Abhijeet Upadh2
Tera Explorer

Every architecture decision involves trade-offs. Yet in most design documents, those trade-offs are either hidden or sanitised away. What gets documented is the decision, not the cost of making it.

 

I’ve rarely seen a design document explicitly state: “We chose this approach, knowing it will make reporting harder,” or “This decision optimises time-to-market but increases upgrade complexity.” Instead, those consequences emerge months later as “unexpected issues.”

 

This lack of transparency becomes dangerous when teams change. New architects inherit solutions without understanding the context.
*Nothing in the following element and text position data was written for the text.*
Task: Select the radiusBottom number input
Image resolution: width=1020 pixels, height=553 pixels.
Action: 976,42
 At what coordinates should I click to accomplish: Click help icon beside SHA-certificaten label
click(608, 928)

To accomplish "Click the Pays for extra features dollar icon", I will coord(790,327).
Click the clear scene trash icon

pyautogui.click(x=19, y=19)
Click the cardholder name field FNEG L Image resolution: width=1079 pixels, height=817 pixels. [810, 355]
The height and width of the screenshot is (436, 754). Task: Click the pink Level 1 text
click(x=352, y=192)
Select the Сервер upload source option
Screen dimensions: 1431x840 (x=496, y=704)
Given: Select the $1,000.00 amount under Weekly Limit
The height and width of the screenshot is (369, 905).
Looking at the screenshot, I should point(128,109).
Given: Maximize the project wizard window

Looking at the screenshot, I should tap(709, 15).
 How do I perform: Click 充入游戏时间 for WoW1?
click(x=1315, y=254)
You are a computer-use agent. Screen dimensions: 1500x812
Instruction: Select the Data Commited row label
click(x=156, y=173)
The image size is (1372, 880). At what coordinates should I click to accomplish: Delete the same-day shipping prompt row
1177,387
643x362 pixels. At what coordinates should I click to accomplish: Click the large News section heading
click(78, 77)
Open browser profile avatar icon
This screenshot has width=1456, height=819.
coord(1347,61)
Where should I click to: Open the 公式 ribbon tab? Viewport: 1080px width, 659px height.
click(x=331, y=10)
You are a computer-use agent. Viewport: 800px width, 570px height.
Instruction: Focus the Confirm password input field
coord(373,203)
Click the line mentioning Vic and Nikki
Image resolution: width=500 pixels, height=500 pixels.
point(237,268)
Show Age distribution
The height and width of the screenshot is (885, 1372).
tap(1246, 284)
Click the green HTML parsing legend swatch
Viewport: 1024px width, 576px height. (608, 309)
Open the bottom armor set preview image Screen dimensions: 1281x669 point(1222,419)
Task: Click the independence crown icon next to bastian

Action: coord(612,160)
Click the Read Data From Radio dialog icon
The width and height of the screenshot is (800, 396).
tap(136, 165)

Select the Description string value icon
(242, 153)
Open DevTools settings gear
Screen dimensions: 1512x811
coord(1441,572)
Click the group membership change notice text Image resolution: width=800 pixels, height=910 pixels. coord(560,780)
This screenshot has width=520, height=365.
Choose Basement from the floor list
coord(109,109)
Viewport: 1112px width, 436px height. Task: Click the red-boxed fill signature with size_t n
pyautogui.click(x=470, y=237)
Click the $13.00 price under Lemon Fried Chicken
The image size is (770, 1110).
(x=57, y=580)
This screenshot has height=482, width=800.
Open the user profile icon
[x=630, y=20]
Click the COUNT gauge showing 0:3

They see complexity but not the reasoning, and they either hesitate to change anything or unknowingly repeat past mistakes.

 

Community discussions frequently revolve around questions like “Why was this built this way?” That question almost always traces back to undocumented trade-offs—usually made under delivery pressure.

 

Good architecture documentation doesn’t just explain what was built. It explains why alternatives were rejected. It captures constraints, risks accepted, and assumptions made at the time. This isn’t about self-justification; it’s about institutional memory.

 

As architects, we don’t just design systems—we design decisions that live long after we leave. If we don’t document the trade-offs, the platform pays the price later. Silence is not neutrality; it’s deferred risk.